List every distinct year that appears in the text below about W. Ernest Jones.
(Quoted passage Opens)
English-Australian psychiatrist

W. Ernest Jones (1867–1957) was an English-Australian psychiatrist, and the Inspector General for the Insane for the State of Victoria from 1905 until 1937.

== Early life ==
Jones was educated at Epsom College and Middlesex Hospital, graduating in 1890. His interest in lunacy developed early in his career, and over the next fifteen years, Jones held numerous positions within British asylum institutions, including becoming the medical superintendent of the Brecon and Rodnor County Joint Counties Lunatic Asylum in Wales.

In 1905, Jones was the first person to be appointed Inspector General of the Insane for the State of Victoria, and travelled to Melbourne to commence his five-year appointment. In the event, Jones held this position until 1937.
(Quoted passage Closes)
(Listed entries Opens)
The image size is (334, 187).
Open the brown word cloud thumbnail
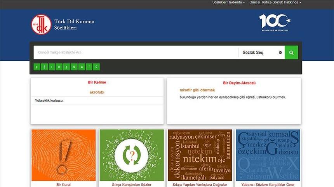coord(200,155)
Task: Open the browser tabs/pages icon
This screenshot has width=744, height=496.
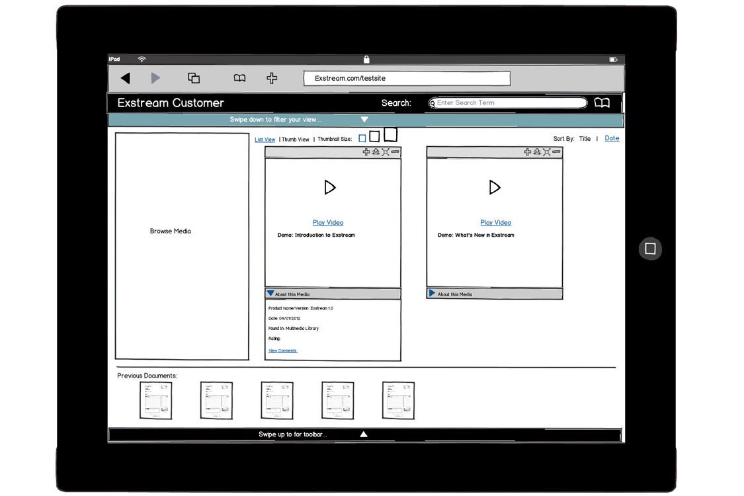Action: [x=194, y=78]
(Listed entries Closes)
◆ Output for this exercise ◆
1867, 1957, 1905, 1937, 1890